The only thing I'll add here is that not only is this the legally and morally right thing to do, it also has ample precedent...from the Trump Administration itself:
Hardship coverage exemption. You can now claim a coverage exemption for certain types of hardships on your tax return. See the Types of Coverage Exemptions chart and General hardship (code G), for more information.
Checkbox on Form 1040. The “Full-year coverage” checkbox that was on line 61 of the 2017 Form 1040 has been moved to page 1 of the 2018 Form 1040 and retitled “Full-year health care coverage or exempt.” You will now check that box if you, your spouse (if filing jointly), and anyone you can or do claim as a dependent had qualifying health care coverage or a coverage exemption that covered all of 2018 or a combination of qualifying health care coverage and coverage exemptions for every month of 2018. If you can check the box on Form 1040, you don’t need to file Form 8965.
So what does that mean in practice? Well, for 2017, a "General Hardship" exemption had to be granted by HC.gov, and you needed an Exemption Certificate Number:
General hardship—The Marketplace determined that you experienced a hardship that prevented you from obtaining coverage under a qualified health plan.
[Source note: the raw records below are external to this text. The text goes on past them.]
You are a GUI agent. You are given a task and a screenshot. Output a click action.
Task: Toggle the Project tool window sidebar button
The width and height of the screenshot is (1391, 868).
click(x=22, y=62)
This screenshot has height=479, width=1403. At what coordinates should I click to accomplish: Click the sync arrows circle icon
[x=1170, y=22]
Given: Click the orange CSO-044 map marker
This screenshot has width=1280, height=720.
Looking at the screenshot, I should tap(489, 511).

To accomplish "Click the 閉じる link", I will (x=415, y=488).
For 2018, the IRS will simply take you at your word...no ECN needed:
General hardship—You experienced a hardship that prevented you from obtaining coverage under a qualified health plan
Yes, that's right...all anyone has to do this spring is claim that they "experienced a hardship" and they're off the hook.
Gov. Whitmer won't be able to make it THAT easy to get an exemption from the Medicaid work requirement...but she can damned well make them as widespread as possible. The health and possibly lives of 70,000 Michiganders are at stake.